Страница 139 из 154
— Да ну их к черту, мне плевать, кто меня любит, кто не любит, — сказал Джек. Он как-то странно улыбнулся, продолжая изучать приглашение. Теперь в этом доме живет некто по имени Стейнер — уже не Стелин, хотя фамилия и похожая, — вот вам еще одно совпадение. До чего же он терпеть не мог драм, мелодрам, преувеличений! Он сказал: — Я взялся вести дело Доу не потому, что он мне нравился или не нравился: я занимаюсь юриспруденцией не ради приятных эмоций. А на этот прием я поеду. Пусть посмотрят на меня, если хотят, — я согласен.

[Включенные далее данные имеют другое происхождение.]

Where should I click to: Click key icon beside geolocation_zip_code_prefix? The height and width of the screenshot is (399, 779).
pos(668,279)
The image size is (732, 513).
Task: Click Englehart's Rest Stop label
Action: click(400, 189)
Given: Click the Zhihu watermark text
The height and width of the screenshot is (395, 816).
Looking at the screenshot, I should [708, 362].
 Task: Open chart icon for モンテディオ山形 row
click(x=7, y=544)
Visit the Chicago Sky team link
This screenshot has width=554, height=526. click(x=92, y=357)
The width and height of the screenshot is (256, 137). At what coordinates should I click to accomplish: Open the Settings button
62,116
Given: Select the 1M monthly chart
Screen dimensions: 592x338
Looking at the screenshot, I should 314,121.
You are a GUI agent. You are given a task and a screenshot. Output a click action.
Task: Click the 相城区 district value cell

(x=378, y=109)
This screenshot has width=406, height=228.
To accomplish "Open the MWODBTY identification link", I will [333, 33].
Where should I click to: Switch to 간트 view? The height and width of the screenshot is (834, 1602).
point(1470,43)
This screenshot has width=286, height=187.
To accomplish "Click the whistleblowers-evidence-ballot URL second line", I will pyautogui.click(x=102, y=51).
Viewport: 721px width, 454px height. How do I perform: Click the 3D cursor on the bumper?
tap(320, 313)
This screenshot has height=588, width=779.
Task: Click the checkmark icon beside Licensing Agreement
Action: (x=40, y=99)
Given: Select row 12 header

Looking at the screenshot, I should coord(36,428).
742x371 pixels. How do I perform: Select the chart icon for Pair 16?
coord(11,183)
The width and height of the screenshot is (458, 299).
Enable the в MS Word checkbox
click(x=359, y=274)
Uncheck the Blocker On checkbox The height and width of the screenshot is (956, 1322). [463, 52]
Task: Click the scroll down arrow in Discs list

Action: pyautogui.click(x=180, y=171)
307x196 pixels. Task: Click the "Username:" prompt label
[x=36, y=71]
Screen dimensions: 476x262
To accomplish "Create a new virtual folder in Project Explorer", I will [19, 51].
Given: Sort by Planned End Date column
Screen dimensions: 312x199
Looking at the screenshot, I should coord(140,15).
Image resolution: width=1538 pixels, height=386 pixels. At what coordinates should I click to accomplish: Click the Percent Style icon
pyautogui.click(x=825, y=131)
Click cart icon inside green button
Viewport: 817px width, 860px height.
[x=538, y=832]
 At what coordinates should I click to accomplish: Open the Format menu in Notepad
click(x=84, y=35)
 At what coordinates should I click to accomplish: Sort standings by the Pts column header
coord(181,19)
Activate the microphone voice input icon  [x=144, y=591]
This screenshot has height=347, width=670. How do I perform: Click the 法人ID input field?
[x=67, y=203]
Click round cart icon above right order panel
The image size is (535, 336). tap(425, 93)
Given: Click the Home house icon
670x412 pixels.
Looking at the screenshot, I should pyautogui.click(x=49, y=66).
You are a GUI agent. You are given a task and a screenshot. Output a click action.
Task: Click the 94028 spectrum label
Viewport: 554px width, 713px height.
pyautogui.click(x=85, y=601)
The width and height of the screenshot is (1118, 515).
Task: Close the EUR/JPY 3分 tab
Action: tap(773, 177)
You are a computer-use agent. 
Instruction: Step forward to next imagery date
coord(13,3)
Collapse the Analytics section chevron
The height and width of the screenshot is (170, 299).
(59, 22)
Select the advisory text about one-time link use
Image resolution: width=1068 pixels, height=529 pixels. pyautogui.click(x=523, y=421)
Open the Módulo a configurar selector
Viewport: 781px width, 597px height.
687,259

— Но эти люди… я ненавижу их, я в точности знаю, что они собой представляют, — сказала Рэйчел. — Теперь они вдруг устраивают шум вокруг Мереда Доу, когда уже поздно, — а ведь у нас тут, в Мичигане, десятки таких дел, людей сажают на десять, пятнадцать лет по высосанным из пальца обвинениям… Так почему же Доу вдруг стал так им важен? Сегодня — целая полоса о нем в газете со множеством подписей, а назавтра — у нас в почтовом ящике это приглашение… А когда наш комитет нуждался в помощи, когда ты нуждался в помощи, всем было наплевать, — с горечью сказала она.
Джек рассмеялся.
— Такова жизнь, — сказал он.
Они оба поехали на прием, но прибыли с опозданием, так что Джеку пришлось оставить машину в полумиле от дома. На аллее, ведущей к дому, не было тротуара, и, пока он и Рэйчел пробирались к подъезду, мимо десятков огромных дорогих автомобилей, у обоих нарастало раздражение.
Никто их не остановил, и они вошли в открытую дверь.
Черный дворецкий спросил Джека, что бы он хотел выпить, и Джек, бросив: «Что угодно», — стал осматриваться.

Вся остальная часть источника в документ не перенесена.